Wednesday, January 22, 2020

Three Beautiful Things 01/21/20: Quick Check Up, Kibbeh and Granola, Lucy Cooke and *Master and Commander*

1. I'm finished with the medical/industrial complex until March. Originally, I was scheduled to see my Primary Care Provider just before Christmas, but I rescheduled that appointment because I wanted to talk with her after I had my annual transplant list review in November, a second (limited) echocardiogram a couple weeks ago and talked with the cardiologist, and after my nephrology appointment last week.

I'm glad I did. I had blood work done in November and more done for Dr. Bieber. I was hoping not to have more. She didn't order more. Once I reviewed with Dr. Herold that I was feeling good and the results of the recent blood work, she listened to my heart and lungs, recommended that I not gain any more weight, and said she'd see me in six months.

Easy.

2. Back home, I heated up a chunk of the kibbeh I made yesterday and plopped a fried egg on top of it. I liked it -- in fact, I thought the kibbeh tasted better after it rested for a night in the fridge. The bulgur softened up and, while I still would like to season my next kibbeh more than the recipe calls for, it didn't seem as bland to me today.

A few years back, on Pinterest, I found a chart for making granola. I consulted it again today, realized I had what I needed on hand to make a batch, and combined oats, golden raisins, chopped walnuts, cinnamon, vanilla extract, melted butter, and brown sugar, stirred it up pretty good, and baked it on a sheet for a half an hour at 350 degrees.

The chart is here.

3. I finished Lucy Cooke's book, The Truth About Animals and read her conclusions about the history of the troubling relationship over the years between humans and the animal kingdom, both in terms of the wildly inaccurate ways humans have written and thought about animals over the centuries and in terms of the impact our habits of making animals into one kind of a commodity or another have had on these animals' daily lives and, in the bigger picture, on their very survival.

It's among the most enjoyable books I've read. Lucy Cooke has a wicked sense of humor, especially in her discussions of animal genitalia and breeding habits, but also in her assessments of crazy ideas early naturalists had about animal life.

▶ _Complete the following_:
a) According to the Three Beautiful Things post, for how long and at what temperature was the granola baked?
b) Proceed with the Three Beautiful Things post, continuing from its last sentence.

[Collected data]
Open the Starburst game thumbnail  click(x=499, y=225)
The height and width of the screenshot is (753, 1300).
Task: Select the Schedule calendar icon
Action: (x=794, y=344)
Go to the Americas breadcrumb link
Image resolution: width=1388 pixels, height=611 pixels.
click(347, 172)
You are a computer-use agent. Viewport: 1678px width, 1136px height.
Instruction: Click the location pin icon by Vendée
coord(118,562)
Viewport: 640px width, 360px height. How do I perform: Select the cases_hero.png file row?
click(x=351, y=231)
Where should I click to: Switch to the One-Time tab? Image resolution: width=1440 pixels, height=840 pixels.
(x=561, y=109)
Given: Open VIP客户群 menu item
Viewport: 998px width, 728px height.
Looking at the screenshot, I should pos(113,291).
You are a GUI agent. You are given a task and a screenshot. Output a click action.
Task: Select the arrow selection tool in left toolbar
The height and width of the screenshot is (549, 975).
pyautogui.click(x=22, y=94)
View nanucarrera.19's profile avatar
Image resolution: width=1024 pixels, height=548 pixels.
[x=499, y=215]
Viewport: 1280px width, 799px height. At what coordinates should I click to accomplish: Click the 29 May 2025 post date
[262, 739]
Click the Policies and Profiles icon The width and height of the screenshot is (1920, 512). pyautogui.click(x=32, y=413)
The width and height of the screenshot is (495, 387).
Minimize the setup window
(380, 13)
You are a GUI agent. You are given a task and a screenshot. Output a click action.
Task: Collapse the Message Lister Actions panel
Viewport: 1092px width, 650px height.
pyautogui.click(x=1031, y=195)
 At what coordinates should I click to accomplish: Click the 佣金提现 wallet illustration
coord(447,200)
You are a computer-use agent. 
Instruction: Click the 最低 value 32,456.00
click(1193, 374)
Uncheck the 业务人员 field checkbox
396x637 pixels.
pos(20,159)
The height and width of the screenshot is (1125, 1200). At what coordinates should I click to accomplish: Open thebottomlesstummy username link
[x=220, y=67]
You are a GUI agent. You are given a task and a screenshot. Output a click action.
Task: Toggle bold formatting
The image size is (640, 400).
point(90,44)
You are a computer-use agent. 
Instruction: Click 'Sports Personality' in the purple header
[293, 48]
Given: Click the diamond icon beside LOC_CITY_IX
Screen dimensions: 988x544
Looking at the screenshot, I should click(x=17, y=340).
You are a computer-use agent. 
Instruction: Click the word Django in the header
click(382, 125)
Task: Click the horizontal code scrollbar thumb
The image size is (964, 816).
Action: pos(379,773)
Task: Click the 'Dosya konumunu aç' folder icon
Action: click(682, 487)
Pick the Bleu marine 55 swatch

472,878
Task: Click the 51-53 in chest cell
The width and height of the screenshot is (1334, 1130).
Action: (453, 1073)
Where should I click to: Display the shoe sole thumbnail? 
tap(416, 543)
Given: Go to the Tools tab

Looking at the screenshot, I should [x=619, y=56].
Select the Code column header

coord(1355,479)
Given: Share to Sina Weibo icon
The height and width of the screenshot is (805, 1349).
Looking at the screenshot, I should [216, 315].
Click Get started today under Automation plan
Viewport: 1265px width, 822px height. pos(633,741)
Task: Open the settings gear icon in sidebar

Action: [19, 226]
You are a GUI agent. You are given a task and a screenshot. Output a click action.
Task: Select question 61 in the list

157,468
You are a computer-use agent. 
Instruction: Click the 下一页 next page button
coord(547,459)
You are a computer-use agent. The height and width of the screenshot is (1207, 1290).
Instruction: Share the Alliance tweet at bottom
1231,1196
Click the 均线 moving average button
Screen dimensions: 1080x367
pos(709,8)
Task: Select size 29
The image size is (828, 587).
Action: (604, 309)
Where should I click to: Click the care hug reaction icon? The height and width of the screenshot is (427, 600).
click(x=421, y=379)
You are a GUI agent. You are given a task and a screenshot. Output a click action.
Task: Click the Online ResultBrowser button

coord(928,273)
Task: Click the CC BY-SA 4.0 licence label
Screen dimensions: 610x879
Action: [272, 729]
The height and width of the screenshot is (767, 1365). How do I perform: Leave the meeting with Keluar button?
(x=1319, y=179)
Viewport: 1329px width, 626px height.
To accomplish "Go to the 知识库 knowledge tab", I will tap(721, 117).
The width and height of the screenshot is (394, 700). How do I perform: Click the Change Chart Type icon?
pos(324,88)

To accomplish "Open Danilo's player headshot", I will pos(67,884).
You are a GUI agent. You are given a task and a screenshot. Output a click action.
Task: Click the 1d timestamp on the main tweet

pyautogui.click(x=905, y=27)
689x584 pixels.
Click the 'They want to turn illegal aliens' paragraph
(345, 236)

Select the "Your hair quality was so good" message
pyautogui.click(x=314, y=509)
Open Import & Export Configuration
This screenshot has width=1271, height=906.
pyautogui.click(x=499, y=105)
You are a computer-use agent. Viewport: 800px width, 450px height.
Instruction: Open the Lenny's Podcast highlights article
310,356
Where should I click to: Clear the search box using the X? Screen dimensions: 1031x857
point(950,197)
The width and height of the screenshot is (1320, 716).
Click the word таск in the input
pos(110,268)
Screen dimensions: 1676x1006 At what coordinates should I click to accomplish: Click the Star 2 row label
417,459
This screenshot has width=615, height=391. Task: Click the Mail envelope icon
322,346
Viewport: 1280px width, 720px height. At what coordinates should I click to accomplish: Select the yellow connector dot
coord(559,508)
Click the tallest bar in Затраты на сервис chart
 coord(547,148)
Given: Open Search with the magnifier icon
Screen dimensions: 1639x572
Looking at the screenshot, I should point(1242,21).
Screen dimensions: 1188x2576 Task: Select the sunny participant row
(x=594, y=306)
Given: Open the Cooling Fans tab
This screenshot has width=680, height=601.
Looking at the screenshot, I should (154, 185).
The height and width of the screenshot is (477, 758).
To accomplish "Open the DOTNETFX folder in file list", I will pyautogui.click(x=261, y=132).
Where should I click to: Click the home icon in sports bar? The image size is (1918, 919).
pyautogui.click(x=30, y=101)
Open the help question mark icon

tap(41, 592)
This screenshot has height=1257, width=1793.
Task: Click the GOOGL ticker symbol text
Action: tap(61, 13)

▶ _Answers below_:
a) For half an hour at 350 degrees.

b)
So, her book is at once very funny and sobering. Lucy Cooke's love of animals, boundless curiosity,
sharp wit, extensive work in different animal habitats, and shimmering writing style make the book a joy to read even as it confronts its readers with dark truths about the perils of animal life on Earth.

What to read next?

I'll answer this question with a slight detour.

I'm wondering if any of you reading this post do something I enjoy from time to time. I do SmartTV searches for movie titles, call up the movies, and watch trailers. Sometimes, I'll watch six or seven trailers in a row. My reasons are various. Sometimes I like to remind myself of highlights from a movie I watched years ago; sometimes I like to watch a series of trailers of movies featuring a particular actor; sometimes I'm curious how the trailer makers went about creating a trailer about certain movies; and, sometimes I want to see if the trailer further rouses my interest in a movie I think I'd like to watch. I often have a trailer viewing session later in the evening when I know it's too late to start watching a new movie, but I'm in the mood for some cinematic stimulation.

I do the same things with books.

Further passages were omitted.